🤖 AI Summary
This study addresses the challenge of unsupervised discovery of high-frequency, semantically coherent personal environmental units from ecological momentary assessment (EMA) images and modeling their associations with health outcomes, within the context of individualized digital phenotyping. We propose an infinite hierarchical contrastive clustering framework: (1) a Bayesian nonparametric clustering method leveraging a stick-breaking prior to adaptively infer the number of clusters; (2) participant-specific predictive loss to enhance semantic separability of subclusters; and (3) integration of contrastive learning with computer vision–driven image representation. Evaluated on real-world EMA image data, our approach automatically constructs fine-grained, hierarchical typologies of personal environments.
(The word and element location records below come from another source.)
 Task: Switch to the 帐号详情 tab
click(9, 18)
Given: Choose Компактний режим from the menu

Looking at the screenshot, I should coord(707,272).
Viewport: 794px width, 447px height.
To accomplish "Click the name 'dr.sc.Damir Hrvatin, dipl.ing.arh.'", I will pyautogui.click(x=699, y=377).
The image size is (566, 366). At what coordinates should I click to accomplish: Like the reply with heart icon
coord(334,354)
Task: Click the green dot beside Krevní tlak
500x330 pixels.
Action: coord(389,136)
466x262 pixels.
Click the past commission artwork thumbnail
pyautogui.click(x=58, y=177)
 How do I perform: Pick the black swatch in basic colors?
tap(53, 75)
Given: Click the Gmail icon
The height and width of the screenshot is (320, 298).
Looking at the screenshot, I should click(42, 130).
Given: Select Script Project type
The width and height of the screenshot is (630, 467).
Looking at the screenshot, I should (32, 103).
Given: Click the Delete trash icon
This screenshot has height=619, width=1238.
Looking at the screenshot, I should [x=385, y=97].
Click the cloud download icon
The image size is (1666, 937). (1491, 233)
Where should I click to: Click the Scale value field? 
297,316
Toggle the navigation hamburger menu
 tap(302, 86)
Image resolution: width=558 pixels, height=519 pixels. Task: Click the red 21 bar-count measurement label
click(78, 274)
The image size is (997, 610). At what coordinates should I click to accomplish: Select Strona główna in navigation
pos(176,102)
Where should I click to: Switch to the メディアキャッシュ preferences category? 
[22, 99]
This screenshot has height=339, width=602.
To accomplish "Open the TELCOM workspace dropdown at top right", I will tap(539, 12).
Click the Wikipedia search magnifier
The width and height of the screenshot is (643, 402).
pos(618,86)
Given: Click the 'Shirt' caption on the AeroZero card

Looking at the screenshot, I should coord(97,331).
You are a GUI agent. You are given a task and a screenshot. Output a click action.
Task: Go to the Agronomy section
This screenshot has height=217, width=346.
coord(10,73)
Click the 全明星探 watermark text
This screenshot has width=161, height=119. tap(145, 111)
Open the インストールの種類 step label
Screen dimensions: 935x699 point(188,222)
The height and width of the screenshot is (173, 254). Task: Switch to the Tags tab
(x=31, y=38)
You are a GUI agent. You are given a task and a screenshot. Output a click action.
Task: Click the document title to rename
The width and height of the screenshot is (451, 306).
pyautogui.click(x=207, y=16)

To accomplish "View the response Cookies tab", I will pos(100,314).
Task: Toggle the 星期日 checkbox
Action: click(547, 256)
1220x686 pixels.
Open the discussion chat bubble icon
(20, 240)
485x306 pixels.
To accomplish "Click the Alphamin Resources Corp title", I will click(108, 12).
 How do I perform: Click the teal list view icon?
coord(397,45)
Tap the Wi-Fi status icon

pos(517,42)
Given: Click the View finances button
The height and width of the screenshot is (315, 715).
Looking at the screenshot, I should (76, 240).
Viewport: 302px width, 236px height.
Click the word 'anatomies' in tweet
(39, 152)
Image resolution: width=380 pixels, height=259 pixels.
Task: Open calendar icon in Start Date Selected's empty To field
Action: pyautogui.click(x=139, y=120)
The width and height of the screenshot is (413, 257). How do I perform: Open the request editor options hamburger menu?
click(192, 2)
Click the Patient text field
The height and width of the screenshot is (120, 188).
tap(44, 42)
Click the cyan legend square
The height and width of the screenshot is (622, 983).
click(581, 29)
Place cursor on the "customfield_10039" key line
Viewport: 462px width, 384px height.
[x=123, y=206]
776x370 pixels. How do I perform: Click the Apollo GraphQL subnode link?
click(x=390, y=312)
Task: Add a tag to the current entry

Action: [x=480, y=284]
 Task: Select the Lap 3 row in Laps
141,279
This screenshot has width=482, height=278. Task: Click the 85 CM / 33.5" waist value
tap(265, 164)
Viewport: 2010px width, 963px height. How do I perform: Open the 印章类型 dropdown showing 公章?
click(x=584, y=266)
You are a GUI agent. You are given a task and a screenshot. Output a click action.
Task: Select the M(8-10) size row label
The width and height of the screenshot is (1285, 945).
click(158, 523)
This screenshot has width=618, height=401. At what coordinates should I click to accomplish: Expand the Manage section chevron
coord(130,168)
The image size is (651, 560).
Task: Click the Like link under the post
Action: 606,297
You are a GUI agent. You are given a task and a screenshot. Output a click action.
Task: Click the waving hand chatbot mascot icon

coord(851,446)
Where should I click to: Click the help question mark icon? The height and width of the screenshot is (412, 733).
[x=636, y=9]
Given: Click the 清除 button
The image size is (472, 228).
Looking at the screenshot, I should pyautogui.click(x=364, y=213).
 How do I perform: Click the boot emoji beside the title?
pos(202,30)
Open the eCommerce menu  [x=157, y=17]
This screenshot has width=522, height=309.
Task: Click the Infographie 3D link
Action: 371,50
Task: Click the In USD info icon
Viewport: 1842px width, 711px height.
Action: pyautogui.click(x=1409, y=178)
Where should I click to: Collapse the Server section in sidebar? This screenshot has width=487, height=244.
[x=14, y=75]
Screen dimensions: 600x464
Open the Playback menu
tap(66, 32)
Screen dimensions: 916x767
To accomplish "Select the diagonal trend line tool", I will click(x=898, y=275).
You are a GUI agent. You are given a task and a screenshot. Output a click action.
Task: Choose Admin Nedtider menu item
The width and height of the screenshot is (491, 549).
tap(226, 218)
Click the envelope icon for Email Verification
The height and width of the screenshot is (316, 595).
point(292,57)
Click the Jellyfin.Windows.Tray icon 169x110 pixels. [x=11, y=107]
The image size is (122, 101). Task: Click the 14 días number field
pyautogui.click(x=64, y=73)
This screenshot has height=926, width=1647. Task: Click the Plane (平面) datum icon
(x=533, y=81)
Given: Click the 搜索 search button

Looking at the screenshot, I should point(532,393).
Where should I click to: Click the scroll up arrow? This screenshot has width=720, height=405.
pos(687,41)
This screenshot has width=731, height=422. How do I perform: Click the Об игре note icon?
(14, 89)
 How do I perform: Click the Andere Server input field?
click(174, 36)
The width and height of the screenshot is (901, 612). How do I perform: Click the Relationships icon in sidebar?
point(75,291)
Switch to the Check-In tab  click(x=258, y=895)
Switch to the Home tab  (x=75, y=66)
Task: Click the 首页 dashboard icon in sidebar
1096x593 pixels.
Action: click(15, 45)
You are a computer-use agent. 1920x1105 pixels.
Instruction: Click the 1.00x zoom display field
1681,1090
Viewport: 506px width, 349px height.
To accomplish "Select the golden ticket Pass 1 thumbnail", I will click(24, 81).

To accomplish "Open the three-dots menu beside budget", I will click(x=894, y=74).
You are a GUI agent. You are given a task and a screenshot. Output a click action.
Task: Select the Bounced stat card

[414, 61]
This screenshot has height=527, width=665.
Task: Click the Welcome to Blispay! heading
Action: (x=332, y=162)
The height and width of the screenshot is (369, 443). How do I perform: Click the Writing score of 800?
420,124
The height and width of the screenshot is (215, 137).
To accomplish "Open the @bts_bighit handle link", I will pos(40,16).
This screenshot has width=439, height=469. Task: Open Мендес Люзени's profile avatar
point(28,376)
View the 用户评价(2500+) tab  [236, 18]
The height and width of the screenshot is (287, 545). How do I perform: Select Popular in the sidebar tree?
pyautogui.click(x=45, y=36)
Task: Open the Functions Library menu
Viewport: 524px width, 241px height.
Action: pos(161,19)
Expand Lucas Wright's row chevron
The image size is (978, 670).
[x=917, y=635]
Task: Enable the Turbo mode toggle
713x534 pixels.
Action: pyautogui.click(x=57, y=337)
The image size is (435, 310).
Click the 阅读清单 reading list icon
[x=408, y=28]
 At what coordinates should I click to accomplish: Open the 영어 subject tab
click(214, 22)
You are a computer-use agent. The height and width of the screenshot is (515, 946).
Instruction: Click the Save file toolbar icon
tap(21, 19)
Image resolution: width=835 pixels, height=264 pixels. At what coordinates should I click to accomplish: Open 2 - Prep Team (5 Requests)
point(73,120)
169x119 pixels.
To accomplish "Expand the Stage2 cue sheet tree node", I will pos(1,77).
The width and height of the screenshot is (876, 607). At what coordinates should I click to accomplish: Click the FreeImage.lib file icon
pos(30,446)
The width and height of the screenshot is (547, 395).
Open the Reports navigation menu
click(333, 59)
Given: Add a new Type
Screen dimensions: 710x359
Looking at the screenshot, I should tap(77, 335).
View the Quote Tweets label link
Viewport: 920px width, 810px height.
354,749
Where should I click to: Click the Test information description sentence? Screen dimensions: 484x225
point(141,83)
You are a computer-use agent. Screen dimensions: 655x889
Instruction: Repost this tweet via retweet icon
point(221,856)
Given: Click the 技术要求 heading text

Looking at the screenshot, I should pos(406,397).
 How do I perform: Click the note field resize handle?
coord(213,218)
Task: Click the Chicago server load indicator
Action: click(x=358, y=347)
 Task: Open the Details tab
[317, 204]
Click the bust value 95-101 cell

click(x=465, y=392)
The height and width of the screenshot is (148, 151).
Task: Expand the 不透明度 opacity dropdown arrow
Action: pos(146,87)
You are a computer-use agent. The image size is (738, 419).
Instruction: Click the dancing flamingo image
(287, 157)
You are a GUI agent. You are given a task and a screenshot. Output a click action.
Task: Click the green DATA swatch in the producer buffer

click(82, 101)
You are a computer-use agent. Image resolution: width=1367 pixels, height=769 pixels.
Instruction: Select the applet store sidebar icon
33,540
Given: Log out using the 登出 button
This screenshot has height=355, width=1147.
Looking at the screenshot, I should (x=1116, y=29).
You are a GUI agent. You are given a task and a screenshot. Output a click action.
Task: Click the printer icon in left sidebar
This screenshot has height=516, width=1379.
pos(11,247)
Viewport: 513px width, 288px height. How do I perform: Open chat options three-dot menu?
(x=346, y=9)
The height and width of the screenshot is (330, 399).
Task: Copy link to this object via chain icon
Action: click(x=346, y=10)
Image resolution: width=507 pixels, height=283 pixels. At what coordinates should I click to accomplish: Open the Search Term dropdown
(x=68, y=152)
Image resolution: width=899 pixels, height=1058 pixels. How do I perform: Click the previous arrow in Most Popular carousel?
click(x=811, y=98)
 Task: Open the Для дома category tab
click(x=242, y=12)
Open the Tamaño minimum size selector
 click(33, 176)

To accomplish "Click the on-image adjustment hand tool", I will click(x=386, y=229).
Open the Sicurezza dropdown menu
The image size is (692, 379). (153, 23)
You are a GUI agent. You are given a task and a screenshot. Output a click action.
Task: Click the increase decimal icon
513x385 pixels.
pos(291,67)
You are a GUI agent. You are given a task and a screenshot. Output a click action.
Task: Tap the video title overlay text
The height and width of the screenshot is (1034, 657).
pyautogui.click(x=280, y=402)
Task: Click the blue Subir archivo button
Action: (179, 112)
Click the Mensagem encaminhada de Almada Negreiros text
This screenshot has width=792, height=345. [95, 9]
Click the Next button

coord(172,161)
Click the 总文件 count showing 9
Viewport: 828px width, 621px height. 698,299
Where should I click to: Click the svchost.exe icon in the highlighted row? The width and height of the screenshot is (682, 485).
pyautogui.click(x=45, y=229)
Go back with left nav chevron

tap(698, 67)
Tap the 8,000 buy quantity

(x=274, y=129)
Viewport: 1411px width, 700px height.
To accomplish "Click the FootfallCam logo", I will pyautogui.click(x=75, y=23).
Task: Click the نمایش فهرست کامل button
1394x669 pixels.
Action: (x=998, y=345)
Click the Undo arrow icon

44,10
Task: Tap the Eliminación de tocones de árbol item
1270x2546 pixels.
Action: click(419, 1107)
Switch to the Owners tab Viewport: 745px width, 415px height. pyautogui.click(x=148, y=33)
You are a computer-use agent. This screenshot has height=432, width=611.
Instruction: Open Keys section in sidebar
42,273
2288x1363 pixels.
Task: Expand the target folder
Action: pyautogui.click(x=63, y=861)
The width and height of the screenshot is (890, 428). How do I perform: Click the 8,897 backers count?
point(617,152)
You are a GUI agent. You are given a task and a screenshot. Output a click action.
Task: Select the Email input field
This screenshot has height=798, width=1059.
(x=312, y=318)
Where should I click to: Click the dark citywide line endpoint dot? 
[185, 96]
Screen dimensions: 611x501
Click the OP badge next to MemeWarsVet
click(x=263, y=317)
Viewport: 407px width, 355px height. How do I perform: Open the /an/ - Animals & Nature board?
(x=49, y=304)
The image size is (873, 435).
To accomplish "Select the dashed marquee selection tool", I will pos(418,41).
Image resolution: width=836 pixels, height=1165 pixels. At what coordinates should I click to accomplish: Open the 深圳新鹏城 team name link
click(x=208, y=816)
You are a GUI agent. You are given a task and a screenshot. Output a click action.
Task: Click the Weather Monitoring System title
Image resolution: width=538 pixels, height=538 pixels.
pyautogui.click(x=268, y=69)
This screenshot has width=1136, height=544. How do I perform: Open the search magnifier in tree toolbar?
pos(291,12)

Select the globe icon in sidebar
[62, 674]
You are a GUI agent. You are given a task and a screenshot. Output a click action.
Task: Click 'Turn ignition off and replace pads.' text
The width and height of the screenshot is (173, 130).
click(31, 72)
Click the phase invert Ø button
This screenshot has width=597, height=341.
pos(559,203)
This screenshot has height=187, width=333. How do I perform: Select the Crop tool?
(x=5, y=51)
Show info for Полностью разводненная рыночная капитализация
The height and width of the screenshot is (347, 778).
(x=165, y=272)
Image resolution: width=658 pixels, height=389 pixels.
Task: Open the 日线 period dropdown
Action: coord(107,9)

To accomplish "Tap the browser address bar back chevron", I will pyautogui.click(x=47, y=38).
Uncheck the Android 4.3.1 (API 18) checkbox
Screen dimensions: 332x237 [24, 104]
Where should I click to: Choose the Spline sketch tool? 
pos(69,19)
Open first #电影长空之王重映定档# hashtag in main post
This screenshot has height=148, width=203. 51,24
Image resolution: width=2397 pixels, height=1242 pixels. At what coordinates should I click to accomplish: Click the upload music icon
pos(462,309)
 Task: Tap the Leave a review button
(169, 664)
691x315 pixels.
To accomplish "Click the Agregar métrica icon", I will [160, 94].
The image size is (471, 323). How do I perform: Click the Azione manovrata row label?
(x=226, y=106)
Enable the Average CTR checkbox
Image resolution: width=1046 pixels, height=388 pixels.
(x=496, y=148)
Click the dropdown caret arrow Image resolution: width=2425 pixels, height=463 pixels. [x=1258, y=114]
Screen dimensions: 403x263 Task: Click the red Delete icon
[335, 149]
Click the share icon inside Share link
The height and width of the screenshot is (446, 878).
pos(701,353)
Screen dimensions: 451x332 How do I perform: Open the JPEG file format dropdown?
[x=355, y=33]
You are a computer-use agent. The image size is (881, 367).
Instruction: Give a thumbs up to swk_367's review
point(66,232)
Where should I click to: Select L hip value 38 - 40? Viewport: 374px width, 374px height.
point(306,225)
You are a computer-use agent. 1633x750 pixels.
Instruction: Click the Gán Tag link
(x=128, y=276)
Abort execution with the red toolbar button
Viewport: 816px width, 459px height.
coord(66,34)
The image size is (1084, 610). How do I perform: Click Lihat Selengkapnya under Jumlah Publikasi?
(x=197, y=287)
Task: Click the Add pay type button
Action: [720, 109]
It significantly improves the interpretability of associations between environmental features and clinical outcomes—including depression and fatigue—thereby establishing a novel paradigm for investigating environment–health mechanisms.
📝 Abstract
Daily environments have profound influence on our health and behavior. Recent work has shown that digital envirotyping, where computer vision is applied to images of daily environments taken during ecological momentary assessment (EMA), can be used to identify meaningful relationships between environmental features and health outcomes of interest. To systematically study such effects on an individual level, it is helpful to group images into distinct environments encountered in an individual's daily life; these may then be analyzed, further grouped into related environments with similar features, and linked to health outcomes. Here we introduce infinite hierarchical contrastive clustering to address this challenge. Building on the established contrastive clustering framework, our method a) allows an arbitrary number of clusters without requiring the full Dirichlet Process machinery by placing a stick-breaking prior on predicted cluster probabilities; and b) encourages distinct environments to form well-defined sub-clusters within each cluster of related environments by incorporating a participant-specific prediction loss. Our experiments show that our model effectively identifies distinct personal environments and groups these environments into meaningful environment types. We then illustrate how the resulting clusters can be linked to various health outcomes, highlighting the potential of our approach to advance the envirotyping paradigm.